- [과제] 아래 자료의 모든 줄을 하나도 빠뜨리지 말고 한 글자도 바꾸지 않은 채 그대로 다시 쓰세요.

- [연습용 자료]
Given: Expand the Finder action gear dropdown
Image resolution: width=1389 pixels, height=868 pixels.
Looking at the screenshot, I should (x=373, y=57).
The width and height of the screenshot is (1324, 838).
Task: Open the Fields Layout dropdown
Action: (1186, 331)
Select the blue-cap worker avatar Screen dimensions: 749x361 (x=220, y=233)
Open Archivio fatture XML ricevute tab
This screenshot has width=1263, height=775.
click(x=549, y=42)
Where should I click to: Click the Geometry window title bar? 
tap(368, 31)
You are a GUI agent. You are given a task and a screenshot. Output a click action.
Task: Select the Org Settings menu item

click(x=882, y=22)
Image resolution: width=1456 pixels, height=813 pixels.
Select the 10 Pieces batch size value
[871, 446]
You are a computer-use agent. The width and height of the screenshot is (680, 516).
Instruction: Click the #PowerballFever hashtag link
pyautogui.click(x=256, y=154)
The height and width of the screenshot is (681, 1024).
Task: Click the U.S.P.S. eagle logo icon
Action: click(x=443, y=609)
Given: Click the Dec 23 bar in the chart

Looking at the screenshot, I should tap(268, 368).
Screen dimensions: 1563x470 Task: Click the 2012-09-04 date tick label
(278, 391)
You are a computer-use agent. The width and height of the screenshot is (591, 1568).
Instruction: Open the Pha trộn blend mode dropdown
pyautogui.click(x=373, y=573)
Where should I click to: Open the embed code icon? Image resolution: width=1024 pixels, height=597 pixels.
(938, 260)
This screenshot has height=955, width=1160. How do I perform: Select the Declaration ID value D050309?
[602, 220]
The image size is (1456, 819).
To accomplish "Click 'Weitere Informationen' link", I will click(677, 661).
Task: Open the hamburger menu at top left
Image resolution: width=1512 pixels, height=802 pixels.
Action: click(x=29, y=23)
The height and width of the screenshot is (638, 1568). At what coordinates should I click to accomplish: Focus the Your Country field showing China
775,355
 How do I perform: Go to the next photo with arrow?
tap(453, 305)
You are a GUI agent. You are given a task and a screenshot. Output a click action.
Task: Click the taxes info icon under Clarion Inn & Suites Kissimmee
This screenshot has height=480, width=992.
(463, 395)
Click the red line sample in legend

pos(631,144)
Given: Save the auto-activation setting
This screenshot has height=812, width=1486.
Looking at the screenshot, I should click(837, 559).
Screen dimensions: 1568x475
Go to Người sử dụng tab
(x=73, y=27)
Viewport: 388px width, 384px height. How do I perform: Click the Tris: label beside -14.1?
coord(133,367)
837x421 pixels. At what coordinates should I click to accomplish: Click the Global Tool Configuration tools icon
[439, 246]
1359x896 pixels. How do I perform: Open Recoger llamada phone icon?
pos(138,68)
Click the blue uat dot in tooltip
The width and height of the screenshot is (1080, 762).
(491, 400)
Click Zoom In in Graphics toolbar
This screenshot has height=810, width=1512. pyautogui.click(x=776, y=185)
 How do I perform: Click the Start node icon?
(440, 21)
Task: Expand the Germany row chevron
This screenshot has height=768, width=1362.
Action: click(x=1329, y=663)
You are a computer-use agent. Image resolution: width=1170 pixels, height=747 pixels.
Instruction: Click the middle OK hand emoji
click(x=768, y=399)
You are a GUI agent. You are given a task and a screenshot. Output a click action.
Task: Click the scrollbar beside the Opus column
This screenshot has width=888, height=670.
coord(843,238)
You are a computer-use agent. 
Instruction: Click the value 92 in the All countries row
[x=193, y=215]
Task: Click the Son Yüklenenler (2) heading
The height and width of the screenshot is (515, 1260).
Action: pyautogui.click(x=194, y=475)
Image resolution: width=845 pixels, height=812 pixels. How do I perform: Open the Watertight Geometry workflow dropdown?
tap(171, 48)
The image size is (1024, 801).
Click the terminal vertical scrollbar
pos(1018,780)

- [풀이]
Given: Expand the Finder action gear dropdown
Image resolution: width=1389 pixels, height=868 pixels.
Looking at the screenshot, I should (x=373, y=57).
The width and height of the screenshot is (1324, 838).
Task: Open the Fields Layout dropdown
Action: (1186, 331)
Select the blue-cap worker avatar Screen dimensions: 749x361 (x=220, y=233)
Open Archivio fatture XML ricevute tab
This screenshot has width=1263, height=775.
click(x=549, y=42)
Where should I click to: Click the Geometry window title bar? 
tap(368, 31)
You are a GUI agent. You are given a task and a screenshot. Output a click action.
Task: Select the Org Settings menu item

click(x=882, y=22)
Image resolution: width=1456 pixels, height=813 pixels.
Select the 10 Pieces batch size value
[871, 446]
You are a computer-use agent. The width and height of the screenshot is (680, 516).
Instruction: Click the #PowerballFever hashtag link
pyautogui.click(x=256, y=154)
The height and width of the screenshot is (681, 1024).
Task: Click the U.S.P.S. eagle logo icon
Action: click(x=443, y=609)
Given: Click the Dec 23 bar in the chart

Looking at the screenshot, I should tap(268, 368).
Screen dimensions: 1563x470 Task: Click the 2012-09-04 date tick label
(278, 391)
You are a computer-use agent. The width and height of the screenshot is (591, 1568).
Instruction: Open the Pha trộn blend mode dropdown
pyautogui.click(x=373, y=573)
Where should I click to: Open the embed code icon? Image resolution: width=1024 pixels, height=597 pixels.
(938, 260)
This screenshot has height=955, width=1160. How do I perform: Select the Declaration ID value D050309?
[602, 220]
The image size is (1456, 819).
To accomplish "Click 'Weitere Informationen' link", I will click(677, 661).
Task: Open the hamburger menu at top left
Image resolution: width=1512 pixels, height=802 pixels.
Action: click(x=29, y=23)
The height and width of the screenshot is (638, 1568). At what coordinates should I click to accomplish: Focus the Your Country field showing China
775,355
 How do I perform: Go to the next photo with arrow?
tap(453, 305)
You are a GUI agent. You are given a task and a screenshot. Output a click action.
Task: Click the taxes info icon under Clarion Inn & Suites Kissimmee
This screenshot has height=480, width=992.
(463, 395)
Click the red line sample in legend

pos(631,144)
Given: Save the auto-activation setting
This screenshot has height=812, width=1486.
Looking at the screenshot, I should click(837, 559).
Screen dimensions: 1568x475
Go to Người sử dụng tab
(x=73, y=27)
Viewport: 388px width, 384px height. How do I perform: Click the Tris: label beside -14.1?
coord(133,367)
837x421 pixels. At what coordinates should I click to accomplish: Click the Global Tool Configuration tools icon
[439, 246]
1359x896 pixels. How do I perform: Open Recoger llamada phone icon?
pos(138,68)
Click the blue uat dot in tooltip
The width and height of the screenshot is (1080, 762).
(491, 400)
Click Zoom In in Graphics toolbar
This screenshot has height=810, width=1512. pyautogui.click(x=776, y=185)
 How do I perform: Click the Start node icon?
(440, 21)
Task: Expand the Germany row chevron
This screenshot has height=768, width=1362.
Action: click(x=1329, y=663)
You are a computer-use agent. Image resolution: width=1170 pixels, height=747 pixels.
Instruction: Click the middle OK hand emoji
click(x=768, y=399)
You are a GUI agent. You are given a task and a screenshot. Output a click action.
Task: Click the scrollbar beside the Opus column
This screenshot has width=888, height=670.
coord(843,238)
You are a computer-use agent. 
Instruction: Click the value 92 in the All countries row
[x=193, y=215]
Task: Click the Son Yüklenenler (2) heading
The height and width of the screenshot is (515, 1260).
Action: pyautogui.click(x=194, y=475)
Image resolution: width=845 pixels, height=812 pixels. How do I perform: Open the Watertight Geometry workflow dropdown?
tap(171, 48)
The image size is (1024, 801).
Click the terminal vertical scrollbar
pos(1018,780)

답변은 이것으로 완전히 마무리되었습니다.